受け身の教育では、生きた英語は身につかない

──日本の英語教育は、“聞く”“話す”が足りていないというお話が先ほどありました。なぜそうなってしまったのでしょう。

明治以降、日本では国の近代化のために“海外の文献を理解し、取り入れる”ことが求められました。文献を読むことでしか海外の学問や知識、情報を入手することができなかったので、高い読解力が必要とされていたと言われますよね。そうした読解力を効率的に身につけるためにやがて編み出されたのが、文法や和訳を重視した英語教育です。そういった歴史的背景があり、その名残で今でも受験英語では読解が重視されていると聞いたことがあります。

また、それと同時に、母語である日本語を大事にしたいという想いもあると思います。英語で互いにコミュニケーションを取ることが当たり前になると、母語や日本人としてのアイデンティティが脅かされるのではないか。

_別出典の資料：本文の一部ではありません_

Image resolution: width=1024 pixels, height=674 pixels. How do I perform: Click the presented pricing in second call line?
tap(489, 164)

そんな懸念もあったのでしょう。それが、読解中心というアンバランスな状態につながったのではないでしょうか。

こうした現状を変えるのは、非常に大変なことです。2021年1月から始まった大学入試共通テストは、リスニングがより重視され、読解問題ももう少し日常生活に寄せた内容に変わりましたが、各大学の2次試験は従来型のテストが多くつづいています。

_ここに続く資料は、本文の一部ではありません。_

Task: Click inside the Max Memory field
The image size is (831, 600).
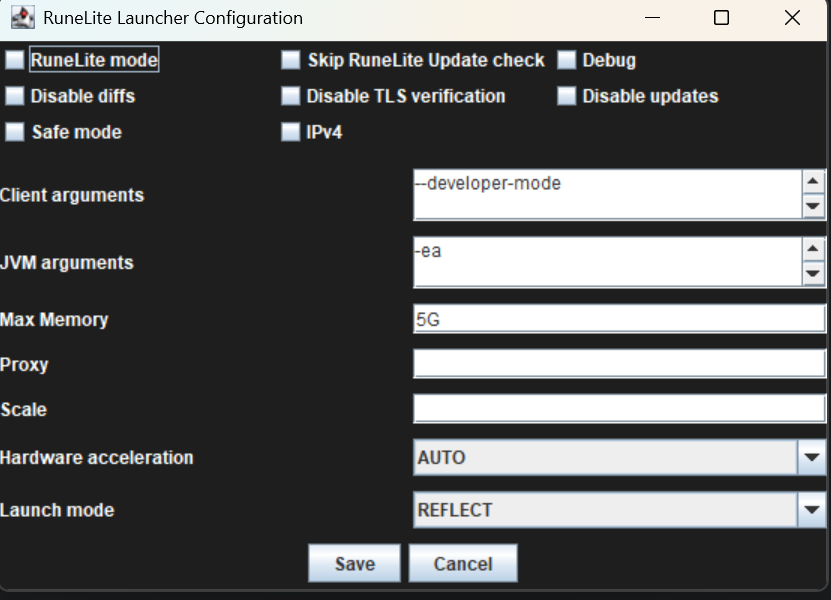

──だから優秀な大学を出ていても、英会話自体は得意じゃない人が多いわけですね。

そういう弊害はあると思います。最近は“高校までは、文法をしっかり学んで英語の基礎力をつける。聞く、話すなどの英語コミュニケーションは、大学以降でやれば良い”という論調もあるぐらいですから。

でも、英語で人を目の前にしてスピーチをするのは難しいと感じませんか? 自分自身を表現するのは、母国語でだっていきなりやろうと思ってできることではありません。幼いころからの積み重ね、何を当たり前とするかという価値観が重要だと思います。

アメリカでは、小学校低学年のうちからクラスメイトの前で自分の意見をハッキリ伝える授業を行ないます。今、小4の娘のクラスでは、毎日30分読書をしてから、ノートに記録をつけるのですが、なぜ読書が大事なのかを先生が丁寧に説明してくれるんですね。先生が手本になって自分の考えを伝え、子どもにもそれを求める。

こうした教育を受けていれば、おのずと自分の意見を表明できるようになるのだと思いますが、受け身の教育を受けてきた若者たちに、社会に出た途端、突然上手にプレゼンをしなさいというのは、酷ではないかなと感じます。

表現は“生きた場面”のなかで覚えよう

──NOBU先生が監修した『スヌーピーえいご』は、多くの日本人が持つ“英語コンプレックス”の解消の一助になることを目的に開発されたアプリです。どのような思いで取り組まれたのでしょう。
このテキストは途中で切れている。